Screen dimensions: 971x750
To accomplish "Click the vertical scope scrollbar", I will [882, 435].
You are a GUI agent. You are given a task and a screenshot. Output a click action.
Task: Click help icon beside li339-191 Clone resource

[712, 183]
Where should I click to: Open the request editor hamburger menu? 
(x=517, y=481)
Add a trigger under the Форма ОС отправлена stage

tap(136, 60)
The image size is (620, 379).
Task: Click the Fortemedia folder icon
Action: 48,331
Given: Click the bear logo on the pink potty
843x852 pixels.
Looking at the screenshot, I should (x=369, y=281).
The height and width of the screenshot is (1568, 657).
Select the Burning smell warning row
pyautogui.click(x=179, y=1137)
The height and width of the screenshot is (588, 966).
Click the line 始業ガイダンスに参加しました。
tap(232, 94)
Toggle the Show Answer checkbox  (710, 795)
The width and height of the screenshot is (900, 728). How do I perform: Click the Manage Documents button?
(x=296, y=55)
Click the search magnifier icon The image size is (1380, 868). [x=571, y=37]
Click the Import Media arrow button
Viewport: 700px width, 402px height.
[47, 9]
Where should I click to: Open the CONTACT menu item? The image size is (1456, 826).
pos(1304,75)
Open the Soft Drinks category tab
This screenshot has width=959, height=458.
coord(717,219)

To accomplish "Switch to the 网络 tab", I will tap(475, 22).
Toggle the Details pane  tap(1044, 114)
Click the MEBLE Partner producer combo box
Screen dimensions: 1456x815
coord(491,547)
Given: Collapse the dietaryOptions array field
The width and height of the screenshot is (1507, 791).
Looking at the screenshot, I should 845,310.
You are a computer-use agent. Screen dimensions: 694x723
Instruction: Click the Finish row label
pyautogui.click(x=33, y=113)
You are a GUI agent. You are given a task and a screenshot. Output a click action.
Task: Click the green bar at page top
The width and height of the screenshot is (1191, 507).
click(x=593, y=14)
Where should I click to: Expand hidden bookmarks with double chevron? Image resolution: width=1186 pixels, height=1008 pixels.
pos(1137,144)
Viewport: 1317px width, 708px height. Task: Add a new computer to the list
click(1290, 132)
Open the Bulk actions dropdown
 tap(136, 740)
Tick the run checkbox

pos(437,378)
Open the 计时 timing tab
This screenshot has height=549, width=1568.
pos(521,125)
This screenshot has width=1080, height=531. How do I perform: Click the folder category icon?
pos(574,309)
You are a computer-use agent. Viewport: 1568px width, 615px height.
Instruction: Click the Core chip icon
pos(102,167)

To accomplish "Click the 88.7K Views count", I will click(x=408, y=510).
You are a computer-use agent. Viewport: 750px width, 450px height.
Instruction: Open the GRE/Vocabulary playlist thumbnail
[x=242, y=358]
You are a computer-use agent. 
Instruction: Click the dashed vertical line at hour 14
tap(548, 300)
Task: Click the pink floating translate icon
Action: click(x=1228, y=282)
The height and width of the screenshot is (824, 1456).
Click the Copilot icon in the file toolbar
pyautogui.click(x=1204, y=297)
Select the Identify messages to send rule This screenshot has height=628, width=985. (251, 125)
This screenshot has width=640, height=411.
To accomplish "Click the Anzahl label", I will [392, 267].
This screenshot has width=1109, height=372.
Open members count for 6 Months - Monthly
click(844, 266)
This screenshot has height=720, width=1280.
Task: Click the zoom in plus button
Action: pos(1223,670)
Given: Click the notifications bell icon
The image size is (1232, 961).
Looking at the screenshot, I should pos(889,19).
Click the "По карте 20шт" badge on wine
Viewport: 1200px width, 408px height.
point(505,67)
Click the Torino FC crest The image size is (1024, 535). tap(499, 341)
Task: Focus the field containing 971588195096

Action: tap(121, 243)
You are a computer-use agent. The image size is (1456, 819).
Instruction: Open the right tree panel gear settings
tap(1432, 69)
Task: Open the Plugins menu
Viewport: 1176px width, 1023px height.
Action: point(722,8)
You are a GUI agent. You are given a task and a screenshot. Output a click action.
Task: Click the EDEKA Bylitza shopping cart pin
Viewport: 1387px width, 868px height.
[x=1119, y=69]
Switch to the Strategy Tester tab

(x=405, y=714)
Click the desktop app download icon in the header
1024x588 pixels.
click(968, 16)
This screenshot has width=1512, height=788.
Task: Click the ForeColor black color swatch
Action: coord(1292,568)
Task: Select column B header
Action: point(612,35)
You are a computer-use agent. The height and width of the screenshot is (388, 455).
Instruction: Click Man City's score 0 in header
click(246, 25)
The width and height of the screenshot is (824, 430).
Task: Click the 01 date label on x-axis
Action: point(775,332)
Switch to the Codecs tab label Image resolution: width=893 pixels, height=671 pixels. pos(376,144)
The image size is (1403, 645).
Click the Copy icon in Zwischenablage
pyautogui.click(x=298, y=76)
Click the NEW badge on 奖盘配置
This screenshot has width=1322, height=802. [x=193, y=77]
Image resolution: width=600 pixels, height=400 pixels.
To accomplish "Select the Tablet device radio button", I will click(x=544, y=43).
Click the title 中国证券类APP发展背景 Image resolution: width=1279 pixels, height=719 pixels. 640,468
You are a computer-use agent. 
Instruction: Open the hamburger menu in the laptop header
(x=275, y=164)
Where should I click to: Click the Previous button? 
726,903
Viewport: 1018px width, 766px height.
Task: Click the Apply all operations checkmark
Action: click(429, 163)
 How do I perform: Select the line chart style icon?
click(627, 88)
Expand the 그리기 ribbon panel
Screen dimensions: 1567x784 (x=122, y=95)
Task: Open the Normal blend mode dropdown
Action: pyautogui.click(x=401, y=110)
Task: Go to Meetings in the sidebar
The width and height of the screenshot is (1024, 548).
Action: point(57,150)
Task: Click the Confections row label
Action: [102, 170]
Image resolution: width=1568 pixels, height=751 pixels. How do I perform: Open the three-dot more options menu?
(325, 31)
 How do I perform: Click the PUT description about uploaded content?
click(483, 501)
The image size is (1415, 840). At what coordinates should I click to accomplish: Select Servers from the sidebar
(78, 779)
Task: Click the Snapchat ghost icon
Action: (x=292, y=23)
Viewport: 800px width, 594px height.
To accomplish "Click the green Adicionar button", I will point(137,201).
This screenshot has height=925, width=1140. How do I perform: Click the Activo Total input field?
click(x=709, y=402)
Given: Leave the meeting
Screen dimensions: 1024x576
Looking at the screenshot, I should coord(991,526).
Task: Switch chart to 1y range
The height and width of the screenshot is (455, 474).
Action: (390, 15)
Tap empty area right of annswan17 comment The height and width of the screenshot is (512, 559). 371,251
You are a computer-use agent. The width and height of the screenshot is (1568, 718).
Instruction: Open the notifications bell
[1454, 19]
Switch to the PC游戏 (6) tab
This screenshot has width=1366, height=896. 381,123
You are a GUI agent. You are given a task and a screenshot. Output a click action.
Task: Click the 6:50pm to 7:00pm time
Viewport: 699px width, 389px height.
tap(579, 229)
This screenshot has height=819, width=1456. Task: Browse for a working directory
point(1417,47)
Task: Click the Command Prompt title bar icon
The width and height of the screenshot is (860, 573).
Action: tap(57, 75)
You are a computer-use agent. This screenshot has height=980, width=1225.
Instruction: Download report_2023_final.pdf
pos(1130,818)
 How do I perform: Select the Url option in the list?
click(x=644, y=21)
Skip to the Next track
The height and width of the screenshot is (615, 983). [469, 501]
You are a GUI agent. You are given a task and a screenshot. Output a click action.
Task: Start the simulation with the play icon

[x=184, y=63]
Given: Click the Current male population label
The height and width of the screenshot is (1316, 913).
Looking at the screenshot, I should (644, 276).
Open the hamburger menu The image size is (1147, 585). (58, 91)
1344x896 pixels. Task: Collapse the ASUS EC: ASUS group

○ ○ ○ ○ ○

--- TASK DETAILS ---
Can you put these lines into a JSON list of strings, one string per line, leaving out blank lines, for all the records?

--- COMPLETED EXERCISE ---
[
  "Screen dimensions: 971x750",
  "To accomplish \"Click the vertical scope scrollbar\", I will [882, 435].",
  "You are a GUI agent. You are given a task and a screenshot. Output a click action.",
  "Task: Click help icon beside li339-191 Clone resource",
  "[712, 183]",
  "Where should I click to: Open the request editor hamburger menu? ",
  "(x=517, y=481)",
  "Add a trigger under the Форма ОС отправлена stage",
  "tap(136, 60)",
  "The image size is (620, 379).",
  "Task: Click the Fortemedia folder icon",
  "Action: 48,331",
  "Given: Click the bear logo on the pink potty",
  "843x852 pixels.",
  "Looking at the screenshot, I should (x=369, y=281).",
  "The height and width of the screenshot is (1568, 657).",
  "Select the Burning smell warning row",
  "pyautogui.click(x=179, y=1137)",
  "The height and width of the screenshot is (588, 966).",
  "Click the line 始業ガイダンスに参加しました。",
  "tap(232, 94)",
  "Toggle the Show Answer checkbox  (710, 795)",
  "The width and height of the screenshot is (900, 728). How do I perform: Click the Manage Documents button?",
  "(x=296, y=55)",
  "Click the search magnifier icon The image size is (1380, 868). [x=571, y=37]",
  "Click the Import Media arrow button",
  "Viewport: 700px width, 402px height.",
  "[47, 9]",
  "Where should I click to: Open the CONTACT menu item? The image size is (1456, 826).",
  "pos(1304,75)",
  "Open the Soft Drinks category tab",
  "This screenshot has width=959, height=458.",
  "coord(717,219)",
  "To accomplish \"Switch to the 网络 tab\", I will tap(475, 22).",
  "Toggle the Details pane  tap(1044, 114)",
  "Click the MEBLE Partner producer combo box",
  "Screen dimensions: 1456x815",
  "coord(491,547)",
  "Given: Collapse the dietaryOptions array field",
  "The width and height of the screenshot is (1507, 791).",
  "Looking at the screenshot, I should 845,310.",
  "You are a computer-use agent. Screen dimensions: 694x723",
  "Instruction: Click the Finish row label",
  "pyautogui.click(x=33, y=113)",
  "You are a GUI agent. You are given a task and a screenshot. Output a click action.",
  "Task: Click the green bar at page top",
  "The width and height of the screenshot is (1191, 507).",
  "click(x=593, y=14)",
  "Where should I click to: Expand hidden bookmarks with double chevron? Image resolution: width=1186 pixels, height=1008 pixels.",
  "pos(1137,144)",
  "Viewport: 1317px width, 708px height. Task: Add a new computer to the list",
  "click(1290, 132)",
  "Open the Bulk actions dropdown",
  " tap(136, 740)",
  "Tick the run checkbox",
  "pos(437,378)",
  "Open the 计时 timing tab",
  "This screenshot has height=549, width=1568.",
  "pos(521,125)",
  "This screenshot has width=1080, height=531. How do I perform: Click the folder category icon?",
  "pos(574,309)",
  "You are a computer-use agent. Viewport: 1568px width, 615px height.",
  "Instruction: Click the Core chip icon",
  "pos(102,167)",
  "To accomplish \"Click the 88.7K Views count\", I will click(x=408, y=510).",
  "You are a computer-use agent. Viewport: 750px width, 450px height.",
  "Instruction: Open the GRE/Vocabulary playlist thumbnail",
  "[x=242, y=358]",
  "You are a computer-use agent. ",
  "Instruction: Click the dashed vertical line at hour 14",
  "tap(548, 300)",
  "Task: Click the pink floating translate icon",
  "Action: click(x=1228, y=282)",
  "The height and width of the screenshot is (824, 1456).",
  "Click the Copilot icon in the file toolbar",
  "pyautogui.click(x=1204, y=297)",
  "Select the Identify messages to send rule This screenshot has height=628, width=985. (251, 125)",
  "This screenshot has width=640, height=411.",
  "To accomplish \"Click the Anzahl label\", I will [392, 267].",
  "This screenshot has width=1109, height=372.",
  "Open members count for 6 Months - Monthly",
  "click(844, 266)",
  "This screenshot has height=720, width=1280.",
  "Task: Click the zoom in plus button",
  "Action: pos(1223,670)",
  "Given: Click the notifications bell icon",
  "The image size is (1232, 961).",
  "Looking at the screenshot, I should pos(889,19).",
  "Click the \"По карте 20шт\" badge on wine",
  "Viewport: 1200px width, 408px height.",
  "point(505,67)",
  "Click the Torino FC crest The image size is (1024, 535). tap(499, 341)",
  "Task: Focus the field containing 971588195096",
  "Action: tap(121, 243)",
  "You are a computer-use agent. The image size is (1456, 819).",
  "Instruction: Open the right tree panel gear settings",
  "tap(1432, 69)",
  "Task: Open the Plugins menu",
  "Viewport: 1176px width, 1023px height.",
  "Action: point(722,8)",
  "You are a GUI agent. You are given a task and a screenshot. Output a click action.",
  "Task: Click the EDEKA Bylitza shopping cart pin",
  "Viewport: 1387px width, 868px height.",
  "[x=1119, y=69]",
  "Switch to the Strategy Tester tab",
  "(x=405, y=714)",
  "Click the desktop app download icon in the header",
  "1024x588 pixels.",
  "click(968, 16)",
  "This screenshot has width=1512, height=788.",
  "Task: Click the ForeColor black color swatch",
  "Action: coord(1292,568)",
  "Task: Select column B header",
  "Action: point(612,35)",
  "You are a computer-use agent. The height and width of the screenshot is (388, 455).",
  "Instruction: Click Man City's score 0 in header",
  "click(246, 25)",
  "The width and height of the screenshot is (824, 430).",
  "Task: Click the 01 date label on x-axis",
  "Action: point(775,332)",
  "Switch to the Codecs tab label Image resolution: width=893 pixels, height=671 pixels. pos(376,144)",
  "The image size is (1403, 645).",
  "Click the Copy icon in Zwischenablage",
  "pyautogui.click(x=298, y=76)",
  "Click the NEW badge on 奖盘配置",
  "This screenshot has width=1322, height=802. [x=193, y=77]",
  "Image resolution: width=600 pixels, height=400 pixels.",
  "To accomplish \"Select the Tablet device radio button\", I will click(x=544, y=43).",
  "Click the title 中国证券类APP发展背景 Image resolution: width=1279 pixels, height=719 pixels. 640,468",
  "You are a computer-use agent. ",
  "Instruction: Open the hamburger menu in the laptop header",
  "(x=275, y=164)",
  "Where should I click to: Click the Previous button? ",
  "726,903",
  "Viewport: 1018px width, 766px height.",
  "Task: Click the Apply all operations checkmark",
  "Action: click(429, 163)",
  " How do I perform: Select the line chart style icon?",
  "click(627, 88)",
  "Expand the 그리기 ribbon panel",
  "Screen dimensions: 1567x784 (x=122, y=95)",
  "Task: Open the Normal blend mode dropdown",
  "Action: pyautogui.click(x=401, y=110)",
  "Task: Go to Meetings in the sidebar",
  "The width and height of the screenshot is (1024, 548).",
  "Action: point(57,150)",
  "Task: Click the Confections row label",
  "Action: [102, 170]",
  "Image resolution: width=1568 pixels, height=751 pixels. How do I perform: Open the three-dot more options menu?",
  "(325, 31)",
  " How do I perform: Click the PUT description about uploaded content?",
  "click(483, 501)",
  "The image size is (1415, 840). At what coordinates should I click to accomplish: Select Servers from the sidebar",
  "(78, 779)",
  "Task: Click the Snapchat ghost icon",
  "Action: (x=292, y=23)",
  "Viewport: 800px width, 594px height.",
  "To accomplish \"Click the green Adicionar button\", I will point(137,201).",
  "This screenshot has height=925, width=1140. How do I perform: Click the Activo Total input field?",
  "click(x=709, y=402)",
  "Given: Leave the meeting",
  "Screen dimensions: 1024x576",
  "Looking at the screenshot, I should coord(991,526).",
  "Task: Switch chart to 1y range",
  "The height and width of the screenshot is (455, 474).",
  "Action: (390, 15)",
  "Tap empty area right of annswan17 comment The height and width of the screenshot is (512, 559). 371,251",
  "You are a computer-use agent. The width and height of the screenshot is (1568, 718).",
  "Instruction: Open the notifications bell",
  "[1454, 19]",
  "Switch to the PC游戏 (6) tab",
  "This screenshot has width=1366, height=896. 381,123",
  "You are a GUI agent. You are given a task and a screenshot. Output a click action.",
  "Task: Click the 6:50pm to 7:00pm time",
  "Viewport: 699px width, 389px height.",
  "tap(579, 229)",
  "This screenshot has height=819, width=1456. Task: Browse for a working directory",
  "point(1417,47)",
  "Task: Click the Command Prompt title bar icon",
  "The width and height of the screenshot is (860, 573).",
  "Action: tap(57, 75)",
  "You are a computer-use agent. This screenshot has height=980, width=1225.",
  "Instruction: Download report_2023_final.pdf",
  "pos(1130,818)",
  " How do I perform: Select the Url option in the list?",
  "click(x=644, y=21)",
  "Skip to the Next track",
  "The height and width of the screenshot is (615, 983). [469, 501]",
  "You are a GUI agent. You are given a task and a screenshot. Output a click action.",
  "Task: Start the simulation with the play icon",
  "[x=184, y=63]",
  "Given: Click the Current male population label",
  "The height and width of the screenshot is (1316, 913).",
  "Looking at the screenshot, I should (644, 276).",
  "Open the hamburger menu The image size is (1147, 585). (58, 91)",
  "1344x896 pixels. Task: Collapse the ASUS EC: ASUS group"
]